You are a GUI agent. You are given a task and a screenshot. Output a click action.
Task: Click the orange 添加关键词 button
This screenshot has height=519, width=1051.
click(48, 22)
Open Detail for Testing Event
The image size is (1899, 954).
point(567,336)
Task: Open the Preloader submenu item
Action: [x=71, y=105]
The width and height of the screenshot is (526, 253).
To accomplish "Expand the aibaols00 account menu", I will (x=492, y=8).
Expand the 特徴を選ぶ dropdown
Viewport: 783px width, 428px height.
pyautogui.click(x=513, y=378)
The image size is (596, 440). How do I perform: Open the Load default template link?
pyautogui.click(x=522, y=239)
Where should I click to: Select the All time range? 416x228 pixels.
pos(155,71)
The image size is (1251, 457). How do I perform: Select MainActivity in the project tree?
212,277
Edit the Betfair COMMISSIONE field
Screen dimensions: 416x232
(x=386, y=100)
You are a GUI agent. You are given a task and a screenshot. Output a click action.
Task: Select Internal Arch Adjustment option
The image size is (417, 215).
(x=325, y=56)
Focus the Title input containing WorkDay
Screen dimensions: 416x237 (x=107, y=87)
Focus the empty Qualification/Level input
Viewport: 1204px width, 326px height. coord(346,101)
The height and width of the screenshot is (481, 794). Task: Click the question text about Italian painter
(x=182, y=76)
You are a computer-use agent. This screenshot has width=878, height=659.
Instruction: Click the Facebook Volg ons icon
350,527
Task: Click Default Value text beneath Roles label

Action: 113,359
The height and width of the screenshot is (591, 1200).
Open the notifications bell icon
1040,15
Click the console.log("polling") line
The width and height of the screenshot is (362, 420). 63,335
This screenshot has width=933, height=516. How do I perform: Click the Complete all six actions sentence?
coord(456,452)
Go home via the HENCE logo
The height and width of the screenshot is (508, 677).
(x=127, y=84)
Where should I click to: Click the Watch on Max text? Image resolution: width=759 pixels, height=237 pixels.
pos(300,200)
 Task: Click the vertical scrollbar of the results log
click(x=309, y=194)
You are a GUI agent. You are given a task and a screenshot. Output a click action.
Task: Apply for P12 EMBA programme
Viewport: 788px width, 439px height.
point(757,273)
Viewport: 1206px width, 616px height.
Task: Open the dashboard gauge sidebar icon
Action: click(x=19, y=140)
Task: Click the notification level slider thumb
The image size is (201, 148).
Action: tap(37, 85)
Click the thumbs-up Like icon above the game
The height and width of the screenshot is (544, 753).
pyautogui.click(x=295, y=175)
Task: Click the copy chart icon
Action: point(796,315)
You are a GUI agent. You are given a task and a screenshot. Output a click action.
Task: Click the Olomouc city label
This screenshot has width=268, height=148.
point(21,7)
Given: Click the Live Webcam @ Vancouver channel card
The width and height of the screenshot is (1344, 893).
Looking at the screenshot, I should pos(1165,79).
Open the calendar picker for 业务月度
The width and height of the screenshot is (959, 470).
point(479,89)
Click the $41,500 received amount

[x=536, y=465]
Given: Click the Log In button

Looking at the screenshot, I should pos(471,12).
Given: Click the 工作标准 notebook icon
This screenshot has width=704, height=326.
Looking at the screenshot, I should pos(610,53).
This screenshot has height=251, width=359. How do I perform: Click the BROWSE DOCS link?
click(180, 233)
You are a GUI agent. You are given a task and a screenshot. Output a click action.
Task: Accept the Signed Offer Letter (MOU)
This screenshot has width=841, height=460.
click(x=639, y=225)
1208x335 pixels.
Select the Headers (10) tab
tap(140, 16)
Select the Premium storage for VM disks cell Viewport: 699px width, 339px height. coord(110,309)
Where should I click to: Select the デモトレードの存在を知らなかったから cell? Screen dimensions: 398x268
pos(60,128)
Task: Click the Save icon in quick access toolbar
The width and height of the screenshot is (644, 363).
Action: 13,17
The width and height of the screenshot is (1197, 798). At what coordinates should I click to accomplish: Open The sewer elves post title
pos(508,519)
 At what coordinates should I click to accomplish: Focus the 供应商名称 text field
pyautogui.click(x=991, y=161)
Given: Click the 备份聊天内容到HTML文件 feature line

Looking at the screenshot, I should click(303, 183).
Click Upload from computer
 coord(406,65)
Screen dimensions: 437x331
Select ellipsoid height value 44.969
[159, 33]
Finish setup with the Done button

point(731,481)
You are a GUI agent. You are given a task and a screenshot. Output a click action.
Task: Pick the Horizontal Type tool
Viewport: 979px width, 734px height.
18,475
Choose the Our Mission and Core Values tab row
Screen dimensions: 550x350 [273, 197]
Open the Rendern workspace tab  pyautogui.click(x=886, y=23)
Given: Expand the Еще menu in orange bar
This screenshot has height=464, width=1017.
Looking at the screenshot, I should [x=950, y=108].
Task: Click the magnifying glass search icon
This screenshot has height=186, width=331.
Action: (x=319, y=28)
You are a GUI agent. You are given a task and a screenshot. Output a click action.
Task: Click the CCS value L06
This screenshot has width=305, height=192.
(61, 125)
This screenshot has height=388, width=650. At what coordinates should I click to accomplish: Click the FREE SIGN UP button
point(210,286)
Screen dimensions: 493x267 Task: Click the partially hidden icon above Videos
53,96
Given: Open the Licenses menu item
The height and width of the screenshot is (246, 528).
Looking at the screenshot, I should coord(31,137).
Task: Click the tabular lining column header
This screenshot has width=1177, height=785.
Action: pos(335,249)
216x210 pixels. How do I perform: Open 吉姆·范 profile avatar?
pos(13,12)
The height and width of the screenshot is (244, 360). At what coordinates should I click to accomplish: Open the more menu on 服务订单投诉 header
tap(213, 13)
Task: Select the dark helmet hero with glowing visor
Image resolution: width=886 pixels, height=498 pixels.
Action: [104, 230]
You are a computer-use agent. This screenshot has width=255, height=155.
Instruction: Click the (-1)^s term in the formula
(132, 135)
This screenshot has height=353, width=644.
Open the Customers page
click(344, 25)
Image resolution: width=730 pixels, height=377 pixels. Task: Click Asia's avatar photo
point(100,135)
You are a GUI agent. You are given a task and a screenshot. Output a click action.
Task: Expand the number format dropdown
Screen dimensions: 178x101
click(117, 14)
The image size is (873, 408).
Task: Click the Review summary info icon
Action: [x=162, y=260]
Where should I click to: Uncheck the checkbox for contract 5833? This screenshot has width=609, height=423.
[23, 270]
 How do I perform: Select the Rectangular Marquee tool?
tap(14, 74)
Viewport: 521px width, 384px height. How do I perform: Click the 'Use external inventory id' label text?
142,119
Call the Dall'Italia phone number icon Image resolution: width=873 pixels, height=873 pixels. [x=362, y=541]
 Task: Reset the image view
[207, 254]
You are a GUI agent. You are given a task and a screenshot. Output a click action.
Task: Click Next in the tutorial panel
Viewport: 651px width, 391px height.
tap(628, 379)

* **AIM OF THE TASK**: In the records above, find the line with "Where should I click to: Select the デモトレードの存在を知らなかったから"; write out exactly that line and each one after it, stopping after the line with "Screen dimensions: 437x331".

* **EXERCISE OUTPUT**:
Where should I click to: Select the デモトレードの存在を知らなかったから cell? Screen dimensions: 398x268
pos(60,128)
Task: Click the Save icon in quick access toolbar
The width and height of the screenshot is (644, 363).
Action: 13,17
The width and height of the screenshot is (1197, 798). At what coordinates should I click to accomplish: Open The sewer elves post title
pos(508,519)
 At what coordinates should I click to accomplish: Focus the 供应商名称 text field
pyautogui.click(x=991, y=161)
Given: Click the 备份聊天内容到HTML文件 feature line

Looking at the screenshot, I should click(303, 183).
Click Upload from computer
 coord(406,65)
Screen dimensions: 437x331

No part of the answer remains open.